A Novel Hypothesis for Thalidomide-Induced Limb Teratogenesis: Redox Misregulation of the NF-κB Pathway

Abstract

Several hypotheses have been proposed to explain the mechanisms of thalidomide teratogenesis, although none adequately accounts for the observed malformations and explains the basis for species specificity. Recent observations that thalidomide increases the production of free radicals and elicits oxidative stress, coupled with new insights into the redox regulation of nuclear transcription factors, lead to the suggestion that thalidomide may act through redox misregulation of the limb outgrowth pathways. Oxidative stress, as marked by glutathione depletion/oxidation and a shift in intracellular redox potential toward the positive, occurs preferentially in limbs of thalidomide-sensitive rabbits, but not in resistant rats. DNA binding of nuclear factor κ-B (NF-κB), a redox-sensitive transcription factor and key regulator of limb outgrowth, was shown to be significantly attenuated in rabbit limb cells and could be restored following the addition of a free radical spin-trapping agent, phenyl N-tert-butyl nitrone.

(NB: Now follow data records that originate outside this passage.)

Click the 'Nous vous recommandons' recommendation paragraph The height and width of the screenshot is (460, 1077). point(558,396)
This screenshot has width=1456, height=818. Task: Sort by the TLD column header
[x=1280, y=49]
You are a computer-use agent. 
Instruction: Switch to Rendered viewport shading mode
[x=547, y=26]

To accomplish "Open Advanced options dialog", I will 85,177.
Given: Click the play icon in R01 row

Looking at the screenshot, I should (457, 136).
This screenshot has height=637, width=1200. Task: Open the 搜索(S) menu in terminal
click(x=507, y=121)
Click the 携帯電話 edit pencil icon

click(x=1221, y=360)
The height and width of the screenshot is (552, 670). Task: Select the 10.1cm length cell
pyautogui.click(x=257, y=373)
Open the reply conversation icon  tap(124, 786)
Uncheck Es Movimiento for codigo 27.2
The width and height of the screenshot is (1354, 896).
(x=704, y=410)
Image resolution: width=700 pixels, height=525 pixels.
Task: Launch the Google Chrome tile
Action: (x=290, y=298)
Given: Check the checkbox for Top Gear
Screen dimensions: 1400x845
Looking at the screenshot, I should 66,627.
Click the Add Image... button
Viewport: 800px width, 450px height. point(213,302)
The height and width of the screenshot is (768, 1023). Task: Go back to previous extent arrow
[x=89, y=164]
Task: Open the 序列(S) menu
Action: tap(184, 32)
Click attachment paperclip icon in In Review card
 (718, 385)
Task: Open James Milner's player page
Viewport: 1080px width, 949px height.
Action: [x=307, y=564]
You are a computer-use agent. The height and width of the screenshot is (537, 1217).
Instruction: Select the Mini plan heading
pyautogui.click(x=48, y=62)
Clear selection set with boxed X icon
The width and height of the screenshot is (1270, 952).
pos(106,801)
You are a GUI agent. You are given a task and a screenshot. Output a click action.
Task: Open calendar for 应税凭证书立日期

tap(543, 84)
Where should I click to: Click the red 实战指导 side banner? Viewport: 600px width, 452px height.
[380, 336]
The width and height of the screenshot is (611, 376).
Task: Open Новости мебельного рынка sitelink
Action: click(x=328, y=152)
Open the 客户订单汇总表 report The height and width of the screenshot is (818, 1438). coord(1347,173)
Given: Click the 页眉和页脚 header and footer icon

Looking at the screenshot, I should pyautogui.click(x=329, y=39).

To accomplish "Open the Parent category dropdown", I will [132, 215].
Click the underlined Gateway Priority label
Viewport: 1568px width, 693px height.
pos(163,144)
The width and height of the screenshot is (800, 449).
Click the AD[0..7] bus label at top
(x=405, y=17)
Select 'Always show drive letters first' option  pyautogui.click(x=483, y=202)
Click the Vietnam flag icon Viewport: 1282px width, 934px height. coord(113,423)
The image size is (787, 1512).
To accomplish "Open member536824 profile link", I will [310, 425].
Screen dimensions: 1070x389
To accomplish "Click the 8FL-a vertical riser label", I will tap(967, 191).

The inability of NF-κB to bind to its DNA promoter results in the failure of limb cells to express fibroblast growth factor (FGF)-10 and twist in the limb progress zone (PZ) mesenchyme, which in turn attenuates expression of FGF-8 in the apical ectodermal ridge (AER). Failure to establish an FGF-10/FGF-8 feedback loop between the PZ and AER results in the truncation of limb outgrowth. We hypothesize that species-selective alterations in redox microenvironment caused by free radical production from thalidomide results in attenuation of the NF-κB-mediated gene expression that is responsible for limb outgrowth.